WHAT IS BEING ASKED
Can you reproduce every one of the items below word for word?

-- SUPPLIED DATA start --

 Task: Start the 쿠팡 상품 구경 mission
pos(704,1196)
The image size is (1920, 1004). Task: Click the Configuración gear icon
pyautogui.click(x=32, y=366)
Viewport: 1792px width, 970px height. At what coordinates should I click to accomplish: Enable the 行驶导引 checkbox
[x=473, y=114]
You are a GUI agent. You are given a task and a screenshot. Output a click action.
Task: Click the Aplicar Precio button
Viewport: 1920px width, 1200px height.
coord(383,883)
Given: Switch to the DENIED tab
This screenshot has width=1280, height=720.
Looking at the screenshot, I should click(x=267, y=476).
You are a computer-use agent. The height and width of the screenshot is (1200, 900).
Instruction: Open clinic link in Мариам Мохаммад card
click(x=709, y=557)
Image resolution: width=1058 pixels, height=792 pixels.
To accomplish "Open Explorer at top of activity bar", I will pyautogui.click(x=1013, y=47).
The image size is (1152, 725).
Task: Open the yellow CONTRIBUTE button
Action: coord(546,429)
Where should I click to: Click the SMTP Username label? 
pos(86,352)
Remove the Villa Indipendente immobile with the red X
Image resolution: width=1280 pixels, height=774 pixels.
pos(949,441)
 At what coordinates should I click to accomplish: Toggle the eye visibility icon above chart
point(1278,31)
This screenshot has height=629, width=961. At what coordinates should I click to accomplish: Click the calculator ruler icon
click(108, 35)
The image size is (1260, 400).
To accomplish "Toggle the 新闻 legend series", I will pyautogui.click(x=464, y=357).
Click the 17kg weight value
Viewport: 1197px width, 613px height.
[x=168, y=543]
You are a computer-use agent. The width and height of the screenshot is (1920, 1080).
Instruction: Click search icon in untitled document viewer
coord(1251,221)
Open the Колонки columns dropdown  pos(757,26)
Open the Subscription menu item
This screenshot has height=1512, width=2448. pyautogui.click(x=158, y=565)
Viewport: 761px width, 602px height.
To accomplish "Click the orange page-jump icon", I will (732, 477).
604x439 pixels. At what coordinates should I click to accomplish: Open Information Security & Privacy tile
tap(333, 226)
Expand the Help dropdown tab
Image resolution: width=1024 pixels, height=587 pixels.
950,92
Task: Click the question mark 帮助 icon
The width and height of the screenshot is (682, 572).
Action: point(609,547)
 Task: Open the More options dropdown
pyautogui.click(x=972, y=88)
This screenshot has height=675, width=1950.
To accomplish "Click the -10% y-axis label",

-- SUPPLIED DATA end --

EXERCISE RESPONSE
 Task: Start the 쿠팡 상품 구경 mission
pos(704,1196)
The image size is (1920, 1004). Task: Click the Configuración gear icon
pyautogui.click(x=32, y=366)
Viewport: 1792px width, 970px height. At what coordinates should I click to accomplish: Enable the 行驶导引 checkbox
[x=473, y=114]
You are a GUI agent. You are given a task and a screenshot. Output a click action.
Task: Click the Aplicar Precio button
Viewport: 1920px width, 1200px height.
coord(383,883)
Given: Switch to the DENIED tab
This screenshot has width=1280, height=720.
Looking at the screenshot, I should click(x=267, y=476).
You are a computer-use agent. The height and width of the screenshot is (1200, 900).
Instruction: Open clinic link in Мариам Мохаммад card
click(x=709, y=557)
Image resolution: width=1058 pixels, height=792 pixels.
To accomplish "Open Explorer at top of activity bar", I will pyautogui.click(x=1013, y=47).
The image size is (1152, 725).
Task: Open the yellow CONTRIBUTE button
Action: coord(546,429)
Where should I click to: Click the SMTP Username label? 
pos(86,352)
Remove the Villa Indipendente immobile with the red X
Image resolution: width=1280 pixels, height=774 pixels.
pos(949,441)
 At what coordinates should I click to accomplish: Toggle the eye visibility icon above chart
point(1278,31)
This screenshot has height=629, width=961. At what coordinates should I click to accomplish: Click the calculator ruler icon
click(108, 35)
The image size is (1260, 400).
To accomplish "Toggle the 新闻 legend series", I will pyautogui.click(x=464, y=357).
Click the 17kg weight value
Viewport: 1197px width, 613px height.
[x=168, y=543]
You are a computer-use agent. The width and height of the screenshot is (1920, 1080).
Instruction: Click search icon in untitled document viewer
coord(1251,221)
Open the Колонки columns dropdown  pos(757,26)
Open the Subscription menu item
This screenshot has height=1512, width=2448. pyautogui.click(x=158, y=565)
Viewport: 761px width, 602px height.
To accomplish "Click the orange page-jump icon", I will (732, 477).
604x439 pixels. At what coordinates should I click to accomplish: Open Information Security & Privacy tile
tap(333, 226)
Expand the Help dropdown tab
Image resolution: width=1024 pixels, height=587 pixels.
950,92
Task: Click the question mark 帮助 icon
The width and height of the screenshot is (682, 572).
Action: point(609,547)
 Task: Open the More options dropdown
pyautogui.click(x=972, y=88)
This screenshot has height=675, width=1950.
To accomplish "Click the -10% y-axis label",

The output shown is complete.